— TASKS —
1) From the Thanksgiving passage, echo the text word for word, starting with "As is tradition" and going on through "year's pick? Bolt.".
2) According to the Thanksgiving passage, in what year did the custom of going to the movies become standard?

As is tradition in the Adelson household, at around 3 o'clock in the afternoon, Thanksgiving Thursday, my mother kicked everyone out of our house except the one other adult who could turn on an oven (I bounced). This became standard back in 1995 when my siblings were still routinely sent to the principal for their unreliable exuberance and for using their very hard heads as weapons, and later, when my young cousins developed a knack for annual stitches and/or throw up: we tried to avoid these mishaps by going to the movies. This year's pick? Bolt.

Perhaps I was delirious from the horrible two weeks we all have ahead of us, or maybe I was hungry; it could just as easily be that I'm a closeted six-year-old, but I laughed as hard at Bolt as I did at Forgetting Sarah Marshall, which I viewed in theaters twice, once drunk, then again sober to see if it was in fact as funny as I remembered it (it is, so see it if you haven't).

— SUPPLIED INFORMATION —

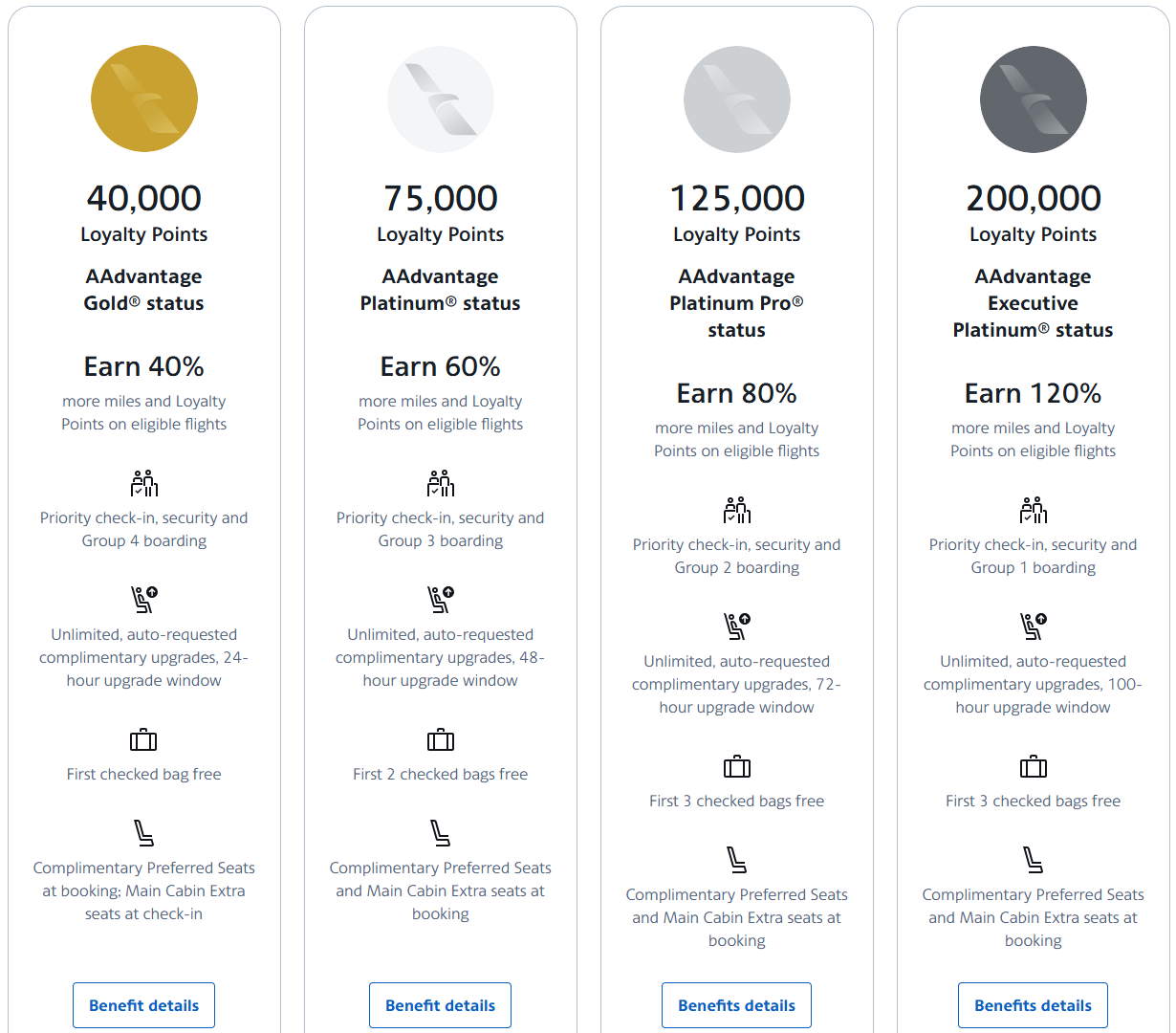Click the dark Executive Platinum status badge
Screen dimensions: 1176x1033
(1033, 99)
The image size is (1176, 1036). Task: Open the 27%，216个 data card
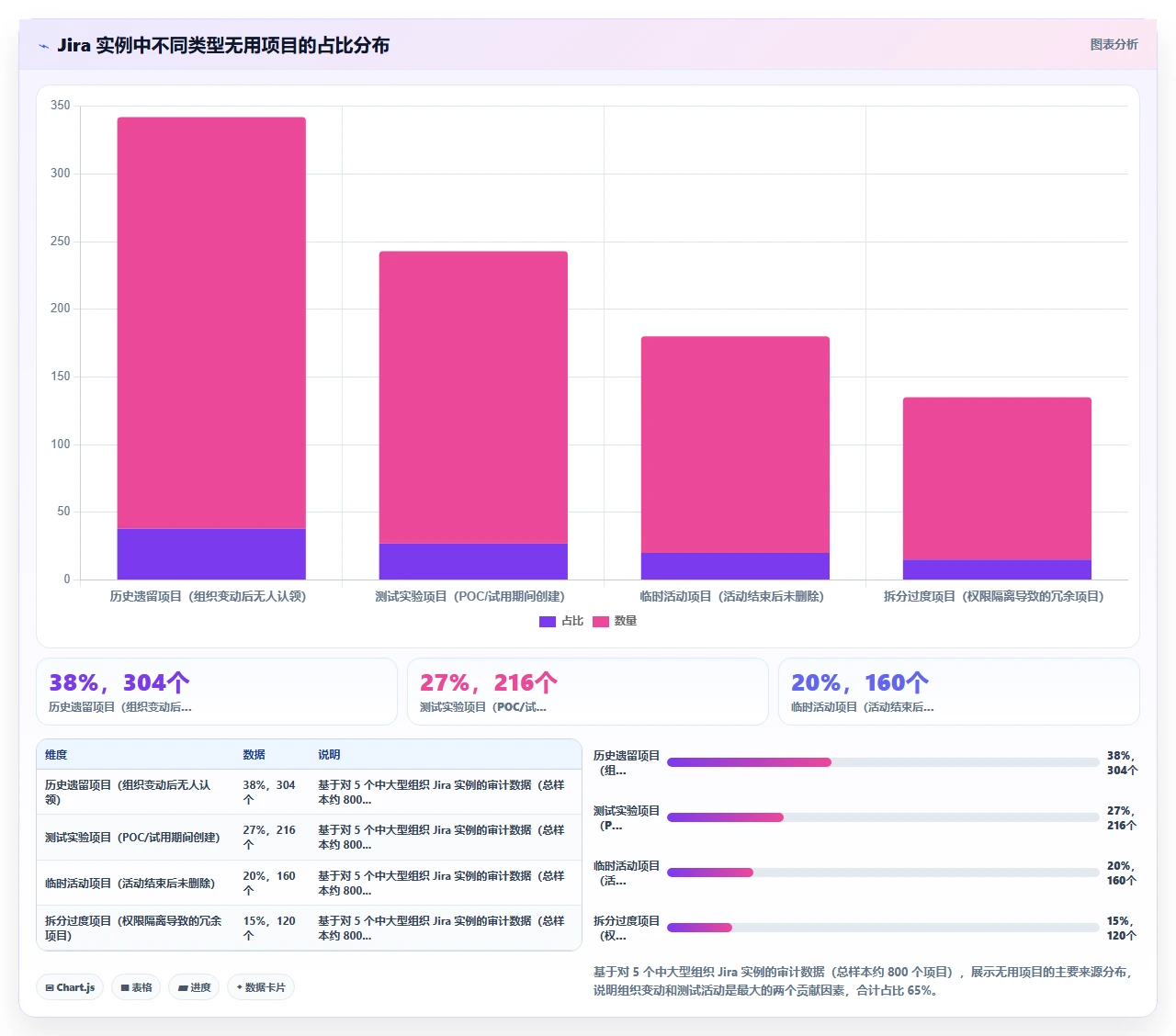click(x=588, y=692)
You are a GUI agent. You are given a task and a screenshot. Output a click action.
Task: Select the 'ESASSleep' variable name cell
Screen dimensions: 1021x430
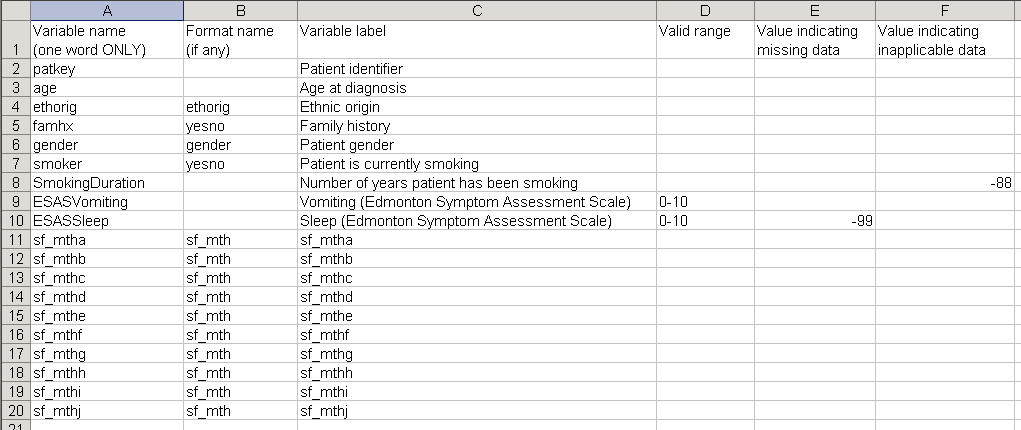click(x=106, y=221)
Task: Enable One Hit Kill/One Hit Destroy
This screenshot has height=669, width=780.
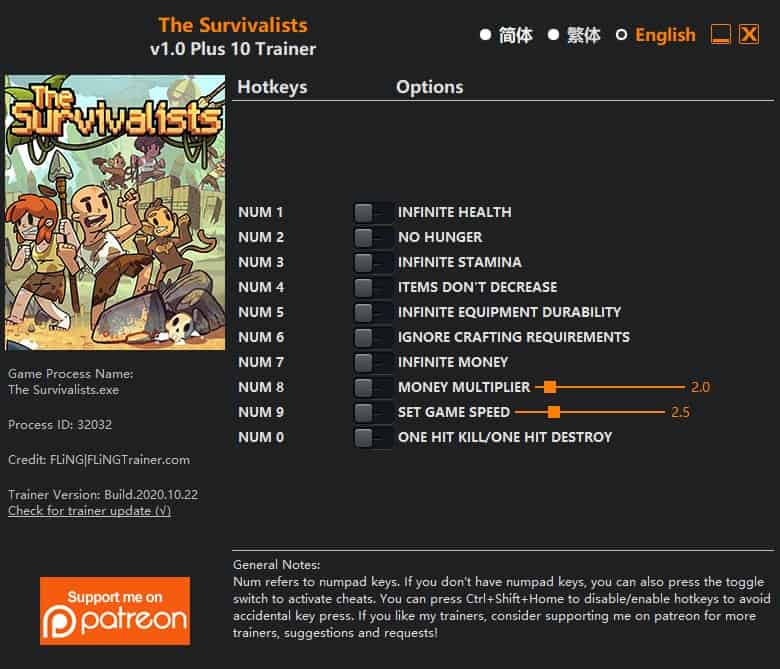Action: tap(373, 438)
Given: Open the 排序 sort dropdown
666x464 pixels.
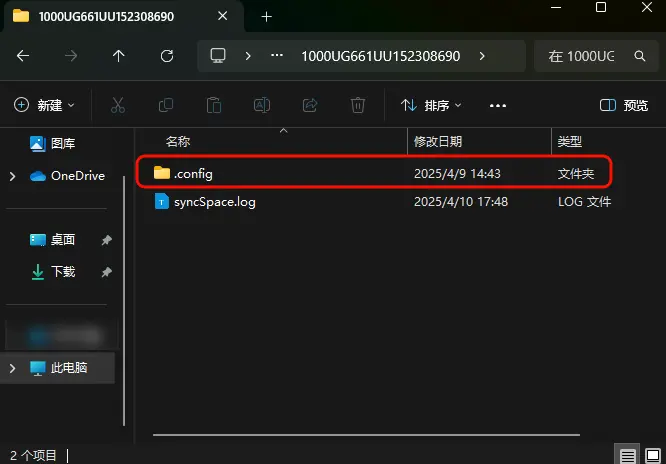Looking at the screenshot, I should point(431,105).
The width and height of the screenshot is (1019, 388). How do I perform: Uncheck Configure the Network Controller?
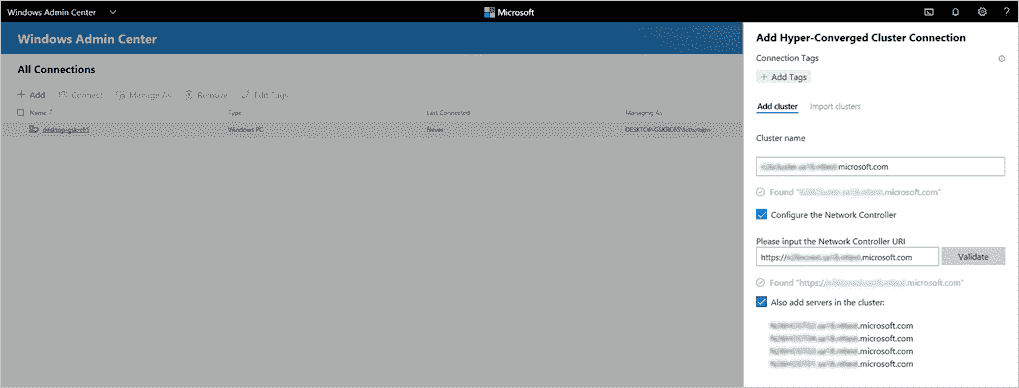point(762,214)

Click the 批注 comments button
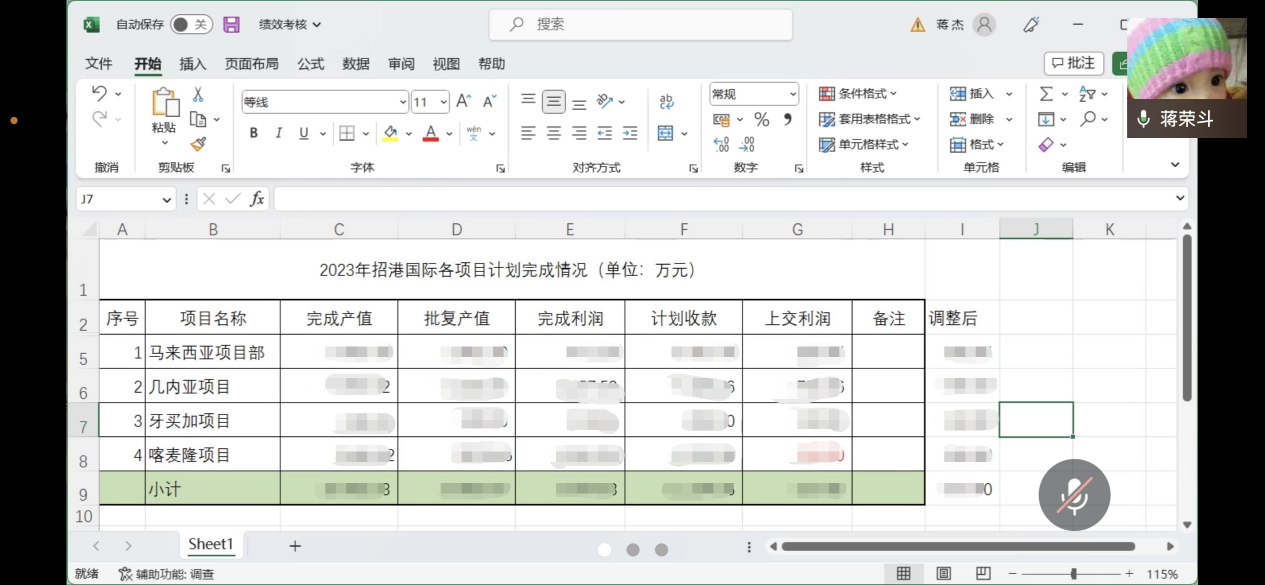1073,63
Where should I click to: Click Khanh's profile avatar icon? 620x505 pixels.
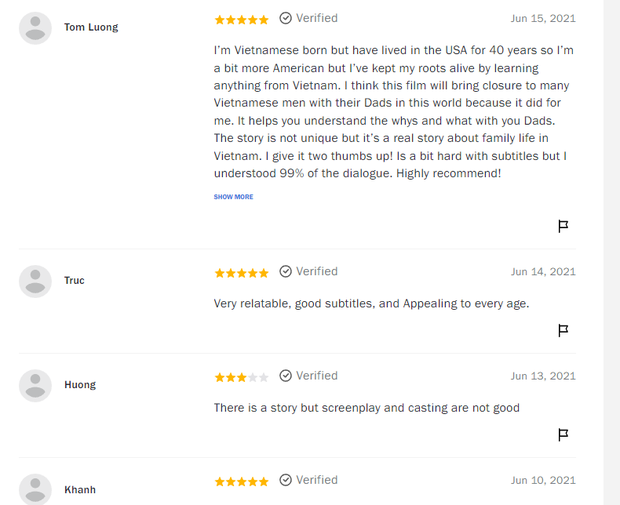coord(35,489)
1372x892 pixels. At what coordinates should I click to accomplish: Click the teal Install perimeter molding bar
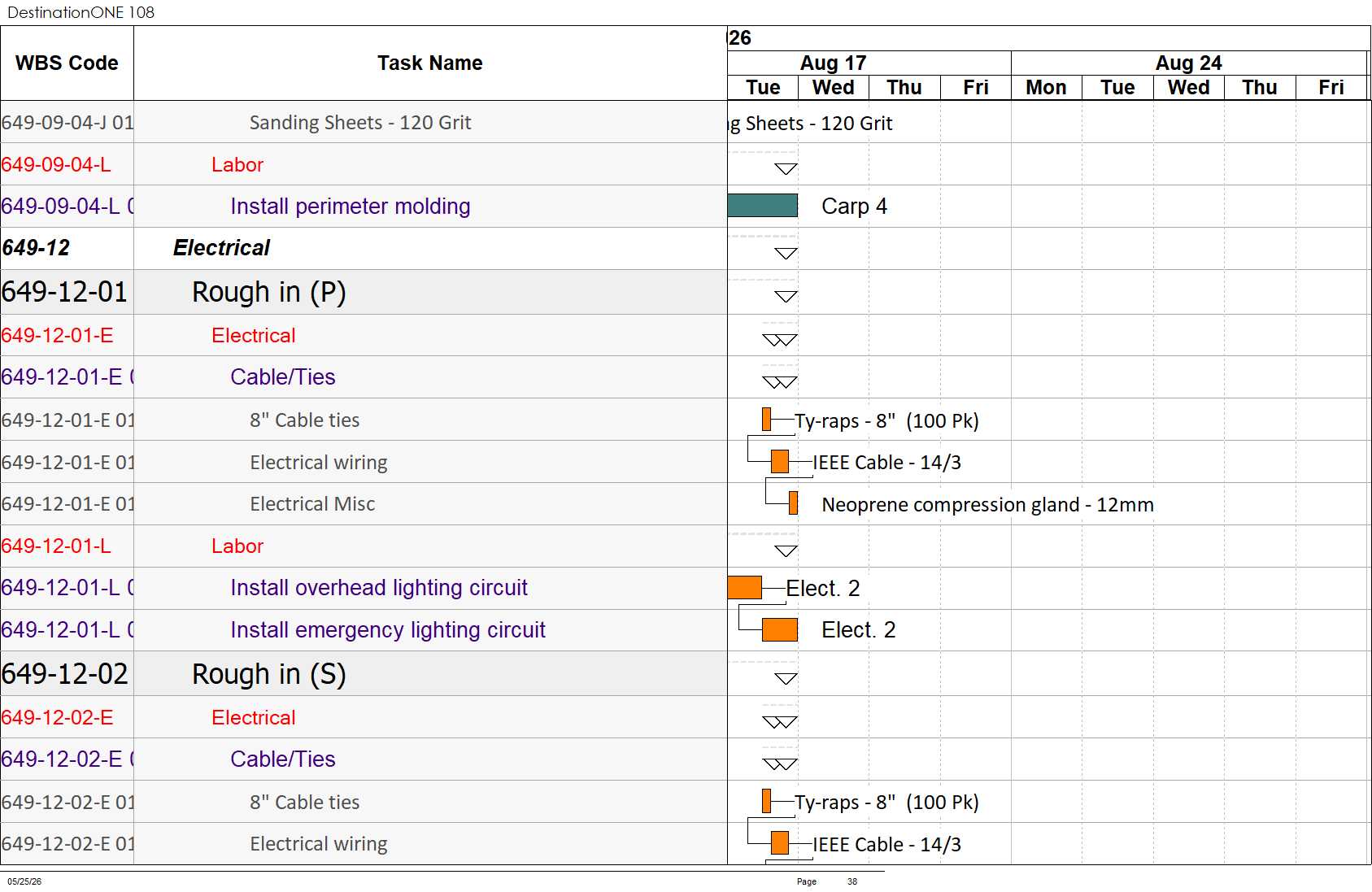click(762, 206)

— SOLUTIONS TO EACH TASK —
1)
As is tradition in the Adelson household, at around 3 o'clock in the afternoon, Thanksgiving Thursday, my mother kicked everyone out of our house except the one other adult who could turn on an oven (I bounced). This became standard back in 1995 when my siblings were still routinely sent to the principal for their unreliable exuberance and for using their very hard heads as weapons, and later, when my young cousins developed a knack for annual stitches and/or throw up: we tried to avoid these mishaps by going to the movies. This year's pick? Bolt.

2) 1995